Provided data:
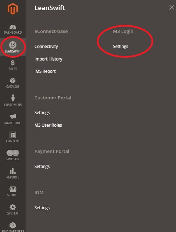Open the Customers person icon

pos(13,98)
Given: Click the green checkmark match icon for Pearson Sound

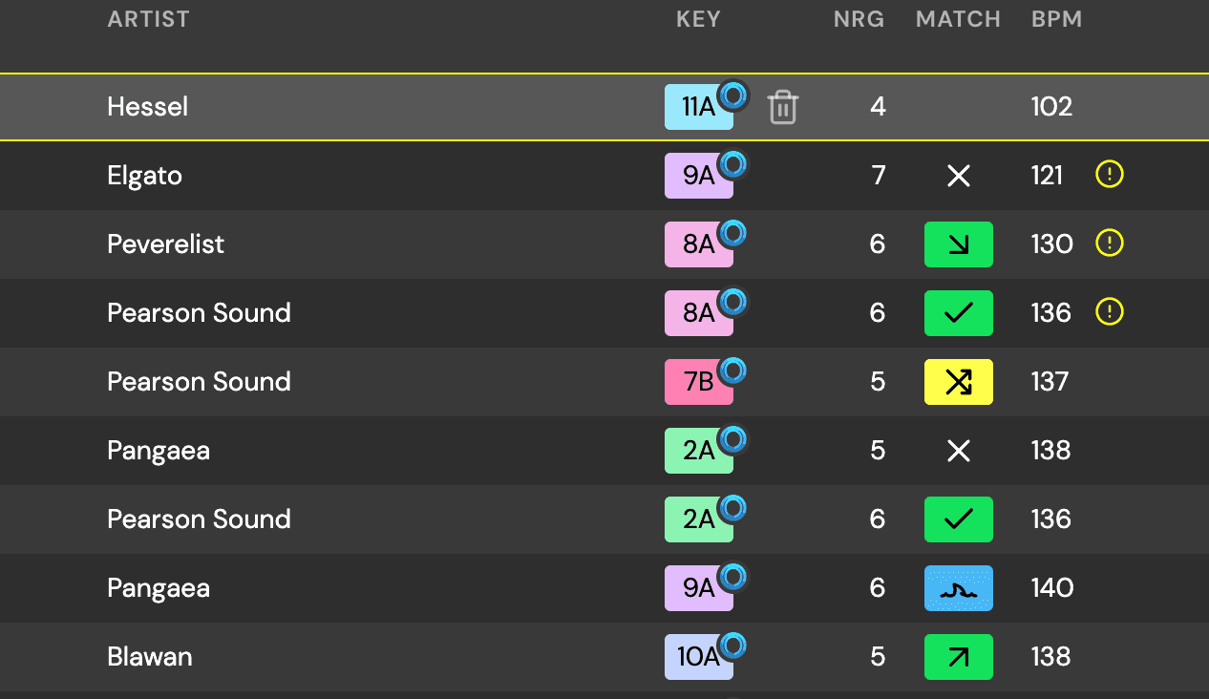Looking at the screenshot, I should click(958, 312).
==
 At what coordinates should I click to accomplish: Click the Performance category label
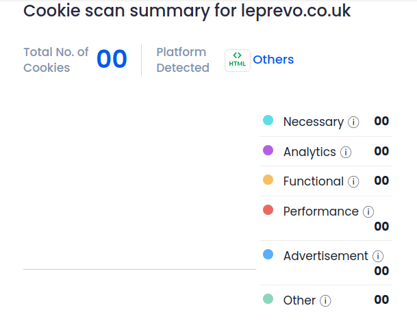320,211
---
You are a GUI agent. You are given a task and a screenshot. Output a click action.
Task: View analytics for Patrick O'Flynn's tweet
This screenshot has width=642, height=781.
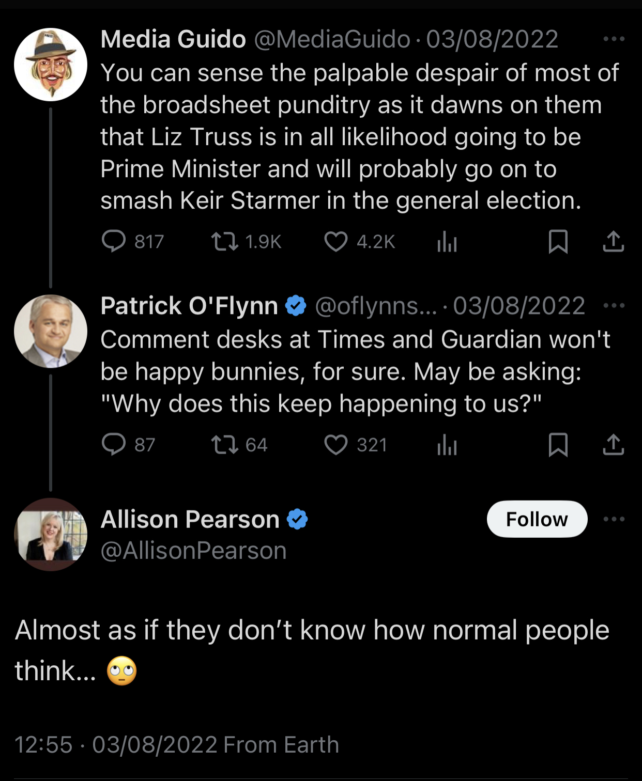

Goal of the exercise: Only the lines above from the line containing "You are a GUI" through the line containing "This screenshot has width=642, height=781." should be retyped, exactly and with both ends included.

Solution for this problem:
You are a GUI agent. You are given a task and a screenshot. Output a click action.
Task: View analytics for Patrick O'Flynn's tweet
This screenshot has width=642, height=781.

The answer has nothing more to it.